CACFP emphasizes offering funding and care for nonprofit and private care centers in low-income brackets. CACFP provides reimbursement to the following types of care facilities:

  • Child Care Centers: Public nonprofit and private child care centers and Head Start programs can participate in CACFP. To qualify, for-profit child care centers need to have 25 percent or more of the enrolled children in Title XX, or otherwise qualified to get reduced price or free school meals.
  • Group or Family Daycare Homes: To qualify, these homes must work with a Householding organization.
  • Emergency Shelters: Private or public nonprofit emergency shelters must provide meal and residential services to youth or children who are unhoused to qualify. These shelters must also meet any local or state safety codes.
  • At-Risk After School Programs: Programs in the community that offer after-school sports, theater, or other activities in communities where at least half of the children can get reduced-price or free school lunches qualify for snack and meal reimbursement.
  • Centers for Adult Daycare: Private or public nonprofit centers providing comprehensive, structured services to adults functionally impaired or 60 years of age or older, who are also non-residents, may qualify.

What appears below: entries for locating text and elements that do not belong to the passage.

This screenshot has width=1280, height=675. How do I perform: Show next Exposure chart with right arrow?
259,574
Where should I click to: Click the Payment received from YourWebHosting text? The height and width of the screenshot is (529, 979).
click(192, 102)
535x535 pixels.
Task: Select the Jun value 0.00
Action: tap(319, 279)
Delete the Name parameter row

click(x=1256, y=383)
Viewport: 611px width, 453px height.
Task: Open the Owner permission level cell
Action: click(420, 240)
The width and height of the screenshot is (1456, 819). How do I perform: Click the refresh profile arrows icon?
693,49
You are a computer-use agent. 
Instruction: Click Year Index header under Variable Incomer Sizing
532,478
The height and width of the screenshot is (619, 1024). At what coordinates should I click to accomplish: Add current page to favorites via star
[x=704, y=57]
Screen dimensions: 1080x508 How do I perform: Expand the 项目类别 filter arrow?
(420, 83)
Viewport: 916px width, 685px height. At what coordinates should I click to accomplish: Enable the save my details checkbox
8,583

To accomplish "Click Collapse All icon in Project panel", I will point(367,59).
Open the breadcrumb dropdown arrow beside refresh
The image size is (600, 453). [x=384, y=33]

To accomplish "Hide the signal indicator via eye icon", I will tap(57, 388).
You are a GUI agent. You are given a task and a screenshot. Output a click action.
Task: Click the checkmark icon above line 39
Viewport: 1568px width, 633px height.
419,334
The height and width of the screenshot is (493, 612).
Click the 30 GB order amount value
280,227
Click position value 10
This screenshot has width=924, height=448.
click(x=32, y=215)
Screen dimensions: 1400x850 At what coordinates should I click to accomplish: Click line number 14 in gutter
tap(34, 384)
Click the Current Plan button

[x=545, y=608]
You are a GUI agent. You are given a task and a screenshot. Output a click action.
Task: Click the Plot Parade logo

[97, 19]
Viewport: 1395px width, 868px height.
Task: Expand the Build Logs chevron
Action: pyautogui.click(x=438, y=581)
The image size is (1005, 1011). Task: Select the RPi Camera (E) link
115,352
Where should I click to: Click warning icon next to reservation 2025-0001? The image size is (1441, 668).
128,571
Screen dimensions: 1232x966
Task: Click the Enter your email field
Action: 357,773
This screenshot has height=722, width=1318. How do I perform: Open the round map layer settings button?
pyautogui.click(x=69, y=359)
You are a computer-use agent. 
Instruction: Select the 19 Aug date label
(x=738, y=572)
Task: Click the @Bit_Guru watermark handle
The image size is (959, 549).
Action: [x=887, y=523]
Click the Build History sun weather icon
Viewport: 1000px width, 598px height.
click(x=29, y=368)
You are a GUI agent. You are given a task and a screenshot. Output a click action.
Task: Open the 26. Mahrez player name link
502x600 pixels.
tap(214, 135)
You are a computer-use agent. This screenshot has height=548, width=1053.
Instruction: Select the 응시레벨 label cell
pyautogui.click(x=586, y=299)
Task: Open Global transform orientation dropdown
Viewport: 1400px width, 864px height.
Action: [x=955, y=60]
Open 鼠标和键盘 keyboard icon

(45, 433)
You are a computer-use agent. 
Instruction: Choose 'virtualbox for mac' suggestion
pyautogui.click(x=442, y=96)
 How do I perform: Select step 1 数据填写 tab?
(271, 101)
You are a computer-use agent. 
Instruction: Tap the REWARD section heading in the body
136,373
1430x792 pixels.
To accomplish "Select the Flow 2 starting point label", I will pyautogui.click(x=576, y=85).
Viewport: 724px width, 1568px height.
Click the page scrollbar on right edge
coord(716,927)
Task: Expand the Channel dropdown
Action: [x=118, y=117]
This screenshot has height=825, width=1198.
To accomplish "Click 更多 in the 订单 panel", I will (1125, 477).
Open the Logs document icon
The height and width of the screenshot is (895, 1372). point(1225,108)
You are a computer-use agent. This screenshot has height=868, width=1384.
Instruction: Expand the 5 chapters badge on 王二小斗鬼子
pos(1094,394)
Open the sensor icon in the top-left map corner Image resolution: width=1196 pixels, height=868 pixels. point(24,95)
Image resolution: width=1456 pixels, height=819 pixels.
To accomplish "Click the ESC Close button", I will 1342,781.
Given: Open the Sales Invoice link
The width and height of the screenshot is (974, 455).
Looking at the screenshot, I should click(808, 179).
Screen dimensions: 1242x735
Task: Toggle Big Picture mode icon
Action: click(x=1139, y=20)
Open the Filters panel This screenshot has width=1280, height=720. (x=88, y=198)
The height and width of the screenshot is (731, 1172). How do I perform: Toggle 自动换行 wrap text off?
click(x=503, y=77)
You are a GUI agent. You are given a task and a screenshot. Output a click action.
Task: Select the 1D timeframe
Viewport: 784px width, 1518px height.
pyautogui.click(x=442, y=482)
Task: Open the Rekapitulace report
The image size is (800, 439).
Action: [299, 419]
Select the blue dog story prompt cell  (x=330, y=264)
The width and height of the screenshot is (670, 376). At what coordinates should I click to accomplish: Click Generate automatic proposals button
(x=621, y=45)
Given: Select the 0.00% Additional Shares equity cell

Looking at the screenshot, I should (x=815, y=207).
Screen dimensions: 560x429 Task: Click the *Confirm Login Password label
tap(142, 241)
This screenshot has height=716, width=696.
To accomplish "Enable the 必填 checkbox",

If the center is for-profit, they can only qualify if at least 25 percent of their clients are Title XX or Title XIX eligible.

How Does CACFP Work?

The point of CACFP is to provide various snacks and meals to care facility occupants during the day. CACFP has standard reimbursement amounts for breakfast, lunch, and dinner, as well as supplemental meals, also known as snacks. The lower 48 states have one rate, and Alaska and Hawaii have a different set rate. This is to make up for cost of living differences. Additionally, CACFP may reimburse eligible facilities for operations and administrative expenses related to facility opening and food distribution.

Reimbursement rates are determined by the children’s qualifications for reduced-price or free school lunches. While the program does offer reimbursement for kids whose families can pay for their school lunches, it does so at a lower rate than those families with children that qualify for free school lunches. The Keep Kids Fed Act of 2022 provided another 10 cents per meal through June of 2023 and als allowed qualified Tier II daycare facilities to get reimbursement at Tier I rates.

For adult care facilities, the reimbursements are based on the average income in the facility’s service area.

Every July, reimbursement rates are readjusted.

To apply for CACFP, care centers hoping to qualify for reimbursement should contact their appropriate state agency. For the most part, states use the education department to operate the program, but some run CACFP through their human services or social services agencies. See a complete list at the USDA’s Food and Nutrition Service website and don’t hesitate to apply if your care center is eligible.